_TASK STATEMENT_
Each record should be written out exactly as it stands.

**** MATERIALS PROVIDED ****

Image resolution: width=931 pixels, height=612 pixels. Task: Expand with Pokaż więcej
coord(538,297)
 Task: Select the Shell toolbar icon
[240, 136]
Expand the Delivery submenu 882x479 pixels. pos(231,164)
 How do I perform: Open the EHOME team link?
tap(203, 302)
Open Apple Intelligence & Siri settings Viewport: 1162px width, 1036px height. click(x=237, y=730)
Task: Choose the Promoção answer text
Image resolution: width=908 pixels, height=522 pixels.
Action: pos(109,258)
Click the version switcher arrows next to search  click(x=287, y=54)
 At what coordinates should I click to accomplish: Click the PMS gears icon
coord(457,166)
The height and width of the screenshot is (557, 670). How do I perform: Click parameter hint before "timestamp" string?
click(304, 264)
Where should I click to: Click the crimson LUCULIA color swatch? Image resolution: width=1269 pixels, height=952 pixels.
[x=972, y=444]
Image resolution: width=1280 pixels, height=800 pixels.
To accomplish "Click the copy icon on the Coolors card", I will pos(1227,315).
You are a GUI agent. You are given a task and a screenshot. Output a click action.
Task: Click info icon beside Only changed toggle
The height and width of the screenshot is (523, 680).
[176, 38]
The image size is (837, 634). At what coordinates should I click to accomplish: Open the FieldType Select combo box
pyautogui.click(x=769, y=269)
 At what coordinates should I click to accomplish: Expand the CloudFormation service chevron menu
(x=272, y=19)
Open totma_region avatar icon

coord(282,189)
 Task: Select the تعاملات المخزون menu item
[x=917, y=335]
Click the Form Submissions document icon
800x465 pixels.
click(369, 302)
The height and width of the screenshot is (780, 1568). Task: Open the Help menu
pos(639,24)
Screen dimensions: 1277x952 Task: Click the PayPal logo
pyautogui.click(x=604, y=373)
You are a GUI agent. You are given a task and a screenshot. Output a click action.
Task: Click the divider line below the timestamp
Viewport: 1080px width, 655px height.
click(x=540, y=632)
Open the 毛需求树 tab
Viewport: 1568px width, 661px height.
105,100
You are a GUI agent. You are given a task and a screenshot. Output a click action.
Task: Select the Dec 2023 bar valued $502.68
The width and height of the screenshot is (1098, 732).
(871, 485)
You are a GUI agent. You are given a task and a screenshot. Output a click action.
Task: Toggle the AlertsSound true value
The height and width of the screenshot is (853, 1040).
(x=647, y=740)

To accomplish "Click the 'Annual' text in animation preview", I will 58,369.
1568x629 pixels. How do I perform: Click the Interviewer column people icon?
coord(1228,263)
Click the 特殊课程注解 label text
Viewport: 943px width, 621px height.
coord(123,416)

****

_ANSWER SECTION_
Image resolution: width=931 pixels, height=612 pixels. Task: Expand with Pokaż więcej
coord(538,297)
 Task: Select the Shell toolbar icon
[240, 136]
Expand the Delivery submenu 882x479 pixels. pos(231,164)
 How do I perform: Open the EHOME team link?
tap(203, 302)
Open Apple Intelligence & Siri settings Viewport: 1162px width, 1036px height. click(x=237, y=730)
Task: Choose the Promoção answer text
Image resolution: width=908 pixels, height=522 pixels.
Action: pos(109,258)
Click the version switcher arrows next to search  click(x=287, y=54)
 At what coordinates should I click to accomplish: Click the PMS gears icon
coord(457,166)
The height and width of the screenshot is (557, 670). How do I perform: Click parameter hint before "timestamp" string?
click(304, 264)
Where should I click to: Click the crimson LUCULIA color swatch? Image resolution: width=1269 pixels, height=952 pixels.
[x=972, y=444]
Image resolution: width=1280 pixels, height=800 pixels.
To accomplish "Click the copy icon on the Coolors card", I will pos(1227,315).
You are a GUI agent. You are given a task and a screenshot. Output a click action.
Task: Click info icon beside Only changed toggle
The height and width of the screenshot is (523, 680).
[176, 38]
The image size is (837, 634). At what coordinates should I click to accomplish: Open the FieldType Select combo box
pyautogui.click(x=769, y=269)
 At what coordinates should I click to accomplish: Expand the CloudFormation service chevron menu
(x=272, y=19)
Open totma_region avatar icon

coord(282,189)
 Task: Select the تعاملات المخزون menu item
[x=917, y=335]
Click the Form Submissions document icon
800x465 pixels.
click(369, 302)
The height and width of the screenshot is (780, 1568). Task: Open the Help menu
pos(639,24)
Screen dimensions: 1277x952 Task: Click the PayPal logo
pyautogui.click(x=604, y=373)
You are a GUI agent. You are given a task and a screenshot. Output a click action.
Task: Click the divider line below the timestamp
Viewport: 1080px width, 655px height.
click(x=540, y=632)
Open the 毛需求树 tab
Viewport: 1568px width, 661px height.
105,100
You are a GUI agent. You are given a task and a screenshot. Output a click action.
Task: Select the Dec 2023 bar valued $502.68
The width and height of the screenshot is (1098, 732).
(871, 485)
You are a GUI agent. You are given a task and a screenshot. Output a click action.
Task: Toggle the AlertsSound true value
The height and width of the screenshot is (853, 1040).
(x=647, y=740)

To accomplish "Click the 'Annual' text in animation preview", I will 58,369.
1568x629 pixels. How do I perform: Click the Interviewer column people icon?
coord(1228,263)
Click the 特殊课程注解 label text
Viewport: 943px width, 621px height.
coord(123,416)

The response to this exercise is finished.